In der Tat deutet einiges darauf hin, dass der herkömmliche wissenschaftliche Werkzeugkasten der biomedizinischen Komplexität kaum gewachsen ist. Metastudien , wie sie beispielsweise der Stanforder Medizinprofessor John Ioannidis durchführt, zeigen immer wieder eine erhebliche Unzuverlässigkeit medizinischer Forschungsergebnisse.

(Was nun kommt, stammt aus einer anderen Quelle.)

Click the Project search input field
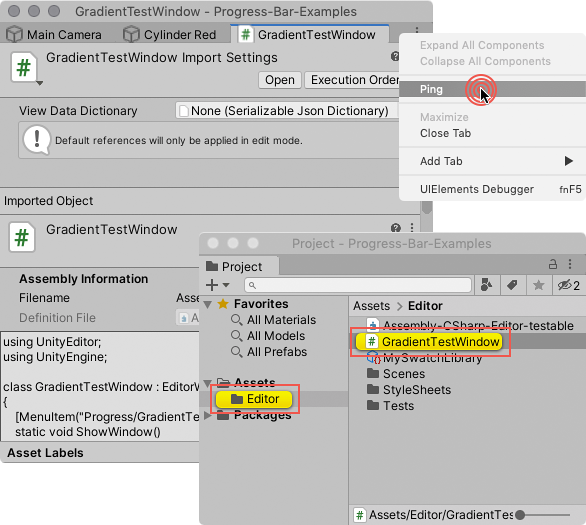Image resolution: width=586 pixels, height=525 pixels. point(358,285)
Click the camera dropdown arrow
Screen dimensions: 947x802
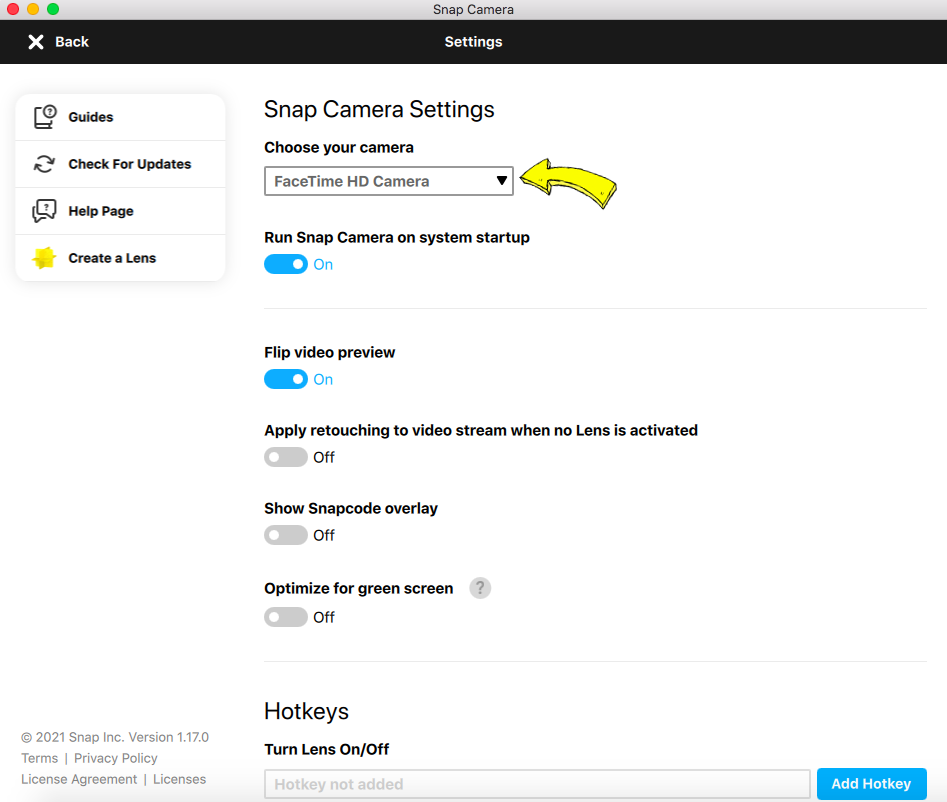pos(501,181)
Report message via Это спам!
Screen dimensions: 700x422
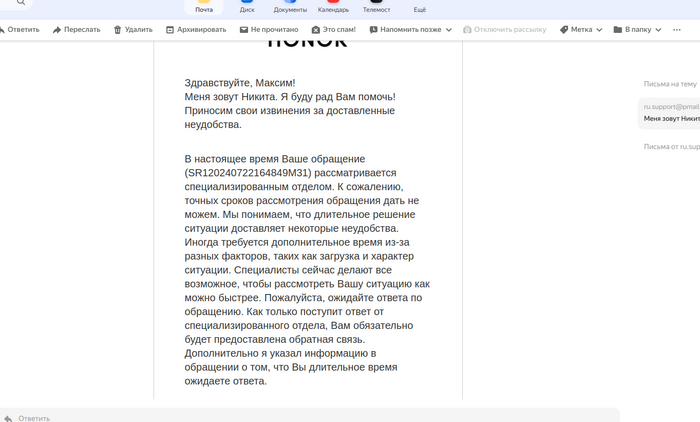pyautogui.click(x=334, y=30)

Der Patient als Individuum
Big Data bietet einen neuen Ansatz zur Untersuchung komplexer Phänomene. Weil moderne Informationstechnologien große Datenmengen verarbeiten können, sind statistische Methoden einsetzbar, die aufgrund der ursprünglichen Daten Vorhersagen treffen. Der Umweg über Hypothesen, die ein paar Parameter in einen einfachen funktionalen Zusammenhang stellen, würde damit überflüssig. Ein Beispiel für diesen sogenannten nicht-parametrischen Ansatz sind Nächste-Nachbarn-Algorithmen, die in riesigen Datenbergen nach möglichst verwandten Fällen suchen, also beispielsweise nach einem möglichst ähnlichen Patienten.
Es geht um die Vision einer personalisierten Medizin, in der jeder Patient eine auf ihn persönlich abgestimmte Behandlung erhält, mögliche Nebenwirkungen individuell vorhergesagt werden können und eine bessere Vorsorge möglich wird, weil jeder seine Risikofaktoren kennt. Diese Kontextualisierung, analog zur personalisierten Internetsuche oder Online-Werbung, ist ein allgemeines Merkmal der neuen Big-Data-Wissenschaft.
Entscheidend ist, dass die datenintensiven Algorithmen eine viel größere Anzahl von Parametern berücksichtigen können als herkömmliche statistische Methoden, von den Erbanlagen eines Patienten bis hin zu vielfältigen Umwelteinflüssen. Davon würden auch Ärzte profitieren, die sich ja ohnehin um eine individuelle Behandlung ihrer Patienten bemühen.
Rechnergestützte Medizin
Die neuen Ansätze sind kein Allheilmittel. Mit zunehmendem Erfolg der Big-Data-Medizin aber wird sich auch die Rolle des Arztes verändern. Schon im Fall Snyder waren die Algorithmen letztlich den menschlichen Experten überlegen. Der menschliche Erkenntnisapparat scheint nicht in der Lage, die Komplexität und Kontextabhängigkeit vieler biomedizinischer Phänomene zu bewältigen.
So entsteht die Hoffnung, den Erkenntnisprozess in den Computer mit seinen enormen Speicher- und Rechenkapazitäten auslagern zu können. Und es bleibt die Frage, wie künftig Diagnosen gestellt und Therapien verordnet werden sollen, im Zusammenspiel zwischen Arzt und Algorithmus.